WHAT THE EXERCISE ASKS -> The data below calls for an exact copy.

━━ PROVIDED DATA ━━

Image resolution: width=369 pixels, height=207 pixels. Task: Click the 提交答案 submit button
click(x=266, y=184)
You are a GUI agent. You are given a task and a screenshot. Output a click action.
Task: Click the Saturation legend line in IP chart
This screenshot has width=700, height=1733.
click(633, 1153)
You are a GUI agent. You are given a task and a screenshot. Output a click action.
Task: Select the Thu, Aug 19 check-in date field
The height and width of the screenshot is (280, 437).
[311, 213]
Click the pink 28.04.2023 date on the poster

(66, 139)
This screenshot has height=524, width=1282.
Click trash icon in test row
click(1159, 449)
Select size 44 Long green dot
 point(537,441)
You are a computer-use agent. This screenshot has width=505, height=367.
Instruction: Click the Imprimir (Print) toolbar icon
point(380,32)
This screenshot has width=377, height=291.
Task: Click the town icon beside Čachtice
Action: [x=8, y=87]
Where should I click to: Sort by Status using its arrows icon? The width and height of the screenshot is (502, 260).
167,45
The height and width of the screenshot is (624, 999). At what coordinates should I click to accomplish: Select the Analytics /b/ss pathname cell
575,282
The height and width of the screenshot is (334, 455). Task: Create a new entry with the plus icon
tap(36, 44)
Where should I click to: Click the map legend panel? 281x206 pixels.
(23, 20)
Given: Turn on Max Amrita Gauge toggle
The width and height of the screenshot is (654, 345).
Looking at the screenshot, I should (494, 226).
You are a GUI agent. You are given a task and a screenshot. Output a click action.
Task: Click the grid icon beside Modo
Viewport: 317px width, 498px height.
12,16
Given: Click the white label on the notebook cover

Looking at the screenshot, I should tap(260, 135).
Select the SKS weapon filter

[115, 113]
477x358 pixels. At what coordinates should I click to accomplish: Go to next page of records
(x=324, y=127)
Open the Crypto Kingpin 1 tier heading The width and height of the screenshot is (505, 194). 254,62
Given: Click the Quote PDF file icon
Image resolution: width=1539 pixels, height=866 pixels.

━━━

PROBLEM SOLUTION ->
Image resolution: width=369 pixels, height=207 pixels. Task: Click the 提交答案 submit button
click(x=266, y=184)
You are a GUI agent. You are given a task and a screenshot. Output a click action.
Task: Click the Saturation legend line in IP chart
This screenshot has width=700, height=1733.
click(633, 1153)
You are a GUI agent. You are given a task and a screenshot. Output a click action.
Task: Select the Thu, Aug 19 check-in date field
The height and width of the screenshot is (280, 437).
[311, 213]
Click the pink 28.04.2023 date on the poster

(66, 139)
This screenshot has height=524, width=1282.
Click trash icon in test row
click(1159, 449)
Select size 44 Long green dot
 point(537,441)
You are a computer-use agent. This screenshot has width=505, height=367.
Instruction: Click the Imprimir (Print) toolbar icon
point(380,32)
This screenshot has width=377, height=291.
Task: Click the town icon beside Čachtice
Action: [x=8, y=87]
Where should I click to: Sort by Status using its arrows icon? The width and height of the screenshot is (502, 260).
167,45
The height and width of the screenshot is (624, 999). At what coordinates should I click to accomplish: Select the Analytics /b/ss pathname cell
575,282
The height and width of the screenshot is (334, 455). Task: Create a new entry with the plus icon
tap(36, 44)
Where should I click to: Click the map legend panel? 281x206 pixels.
(23, 20)
Given: Turn on Max Amrita Gauge toggle
The width and height of the screenshot is (654, 345).
Looking at the screenshot, I should (494, 226).
You are a GUI agent. You are given a task and a screenshot. Output a click action.
Task: Click the grid icon beside Modo
Viewport: 317px width, 498px height.
12,16
Given: Click the white label on the notebook cover

Looking at the screenshot, I should tap(260, 135).
Select the SKS weapon filter

[115, 113]
477x358 pixels. At what coordinates should I click to accomplish: Go to next page of records
(x=324, y=127)
Open the Crypto Kingpin 1 tier heading The width and height of the screenshot is (505, 194). 254,62
Given: Click the Quote PDF file icon
Image resolution: width=1539 pixels, height=866 pixels.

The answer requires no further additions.